> Mental Health: A Report by the Surgeon General: Service Delivery

Mental Health: A Report by the Surgeon General


Provided by David Satcher, M.D., Ph.D.
Surgeon General of the United States of America

Chapter 3: Children and Mental Health

Service Delivery

The focus of this section is on service systems—their origins, nature, and financing and also their effectiveness, delivery, and utilization—rather than on individual interventions and treatments, which were covered in previous sections of this chapter.

About 20 years ago it became clear that children and families were failing to receive adequate care from the public sector, whose services were fragmented, inadequate, and overreliant on institutional care. As a result, the emphasis of service delivery has shifted to systems of care that are designed to provide culturally competent, coordinated services; community-based services; new financing arrangements in the private and public sectors; family participation in decisionmaking about care for their children; and individualized care drawing on treatment and social supports called wraparound services, described above. Thus, there has been progress in transforming the nature of service delivery and its financing, but the central question of the effectiveness of systems of care has not yet been resolved.
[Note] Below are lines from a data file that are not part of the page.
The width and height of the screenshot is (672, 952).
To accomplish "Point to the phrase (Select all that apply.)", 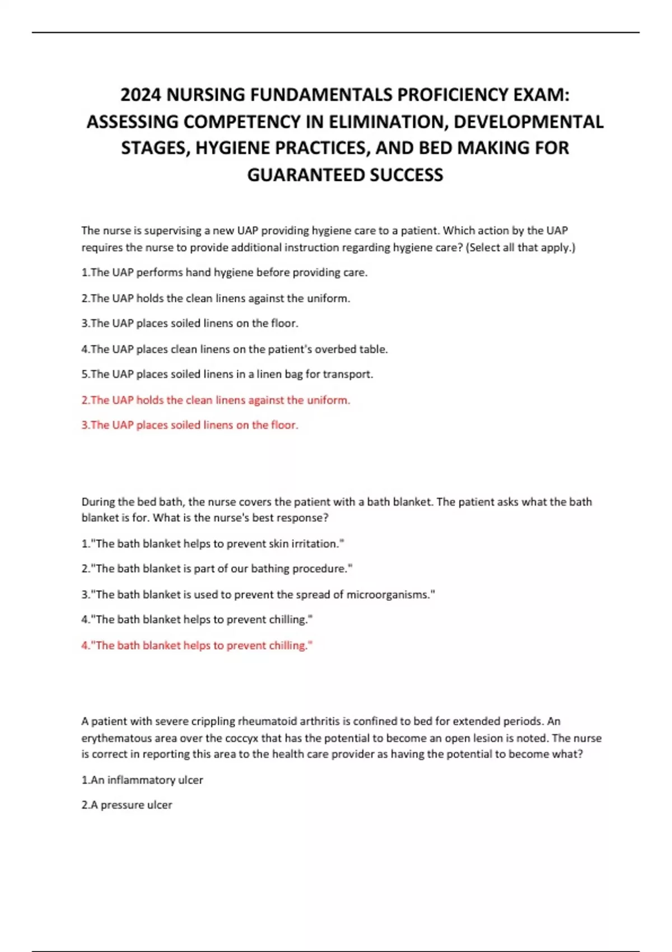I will (x=520, y=247).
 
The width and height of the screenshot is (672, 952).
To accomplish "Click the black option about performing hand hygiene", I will (x=224, y=273).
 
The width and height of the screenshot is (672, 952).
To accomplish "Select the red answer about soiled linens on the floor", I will (x=190, y=425).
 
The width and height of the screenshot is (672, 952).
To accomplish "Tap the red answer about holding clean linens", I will (x=216, y=400).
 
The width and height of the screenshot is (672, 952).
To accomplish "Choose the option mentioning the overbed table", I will (x=234, y=349).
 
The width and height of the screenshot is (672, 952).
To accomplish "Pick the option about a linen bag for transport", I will (x=227, y=374).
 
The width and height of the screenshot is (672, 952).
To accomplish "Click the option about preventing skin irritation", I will (x=213, y=543).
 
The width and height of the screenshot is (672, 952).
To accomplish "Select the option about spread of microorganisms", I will (x=258, y=595).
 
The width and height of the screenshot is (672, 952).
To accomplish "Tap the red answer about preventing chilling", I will (x=197, y=645).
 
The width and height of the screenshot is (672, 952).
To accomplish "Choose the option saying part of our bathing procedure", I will (x=217, y=568).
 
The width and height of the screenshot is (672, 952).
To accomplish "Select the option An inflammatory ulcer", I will (x=142, y=780).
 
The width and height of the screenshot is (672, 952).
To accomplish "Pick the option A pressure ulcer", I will (x=127, y=805).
At the outset, it is important to note that while systems of care are designed to provide the appropriate level of services for all children, it is children with serious emotional disturbances, particularly children who are involved in multiple service sectors, who are likely to benefit the most. There are approximately 6 million to 9 million children and adolescents in the United States with serious emotional disturbances (Friedman et al., 1996a; Lavigne et al., 1996), accounting for 9 to 13 percent of all children (Friedman et al., 1996a; Friedman et al., 1998).
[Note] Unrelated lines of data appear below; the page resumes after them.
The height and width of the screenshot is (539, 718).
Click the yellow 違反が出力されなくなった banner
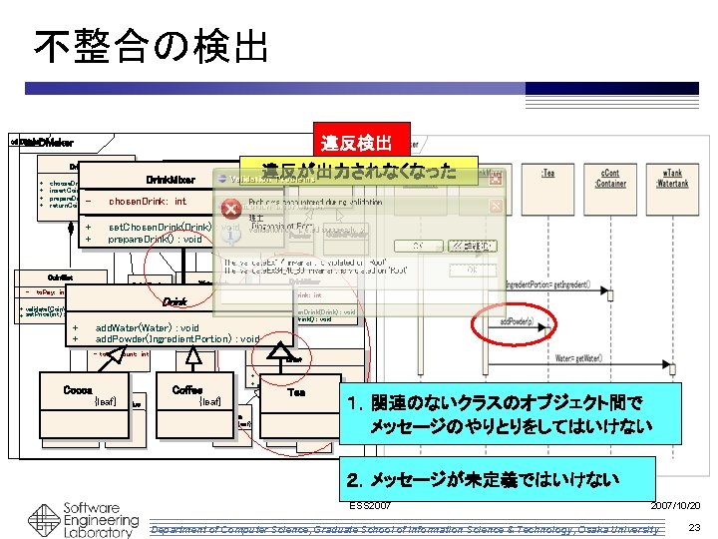(358, 172)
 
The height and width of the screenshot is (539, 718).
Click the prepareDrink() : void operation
(155, 240)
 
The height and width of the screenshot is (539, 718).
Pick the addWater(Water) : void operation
(147, 327)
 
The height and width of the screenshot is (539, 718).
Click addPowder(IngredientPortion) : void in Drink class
(177, 339)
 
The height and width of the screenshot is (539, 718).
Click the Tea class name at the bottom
(296, 392)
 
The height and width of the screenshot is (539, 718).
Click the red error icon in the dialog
(230, 209)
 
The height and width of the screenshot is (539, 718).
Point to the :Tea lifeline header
(548, 174)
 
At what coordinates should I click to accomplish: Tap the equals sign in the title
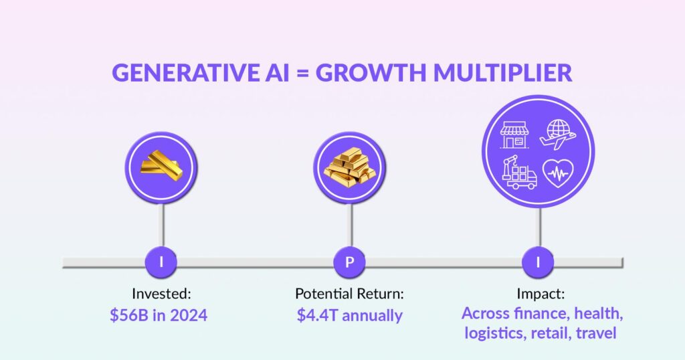[x=302, y=73]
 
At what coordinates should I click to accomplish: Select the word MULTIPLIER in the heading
[x=502, y=72]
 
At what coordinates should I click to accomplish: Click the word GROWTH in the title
[x=371, y=72]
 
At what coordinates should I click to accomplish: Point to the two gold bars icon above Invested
[x=161, y=165]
The system for delivering mental health services to children and their families is complex, sometimes to the point of inscrutability—a patchwork of providers, interventions, and payers. Much of the complexity stems from the multiple pathways into treatment and the multiple funding streams for services. However, once care has begun, the interventions and settings themselves are generally the same as those covered in previous sections of this chapter.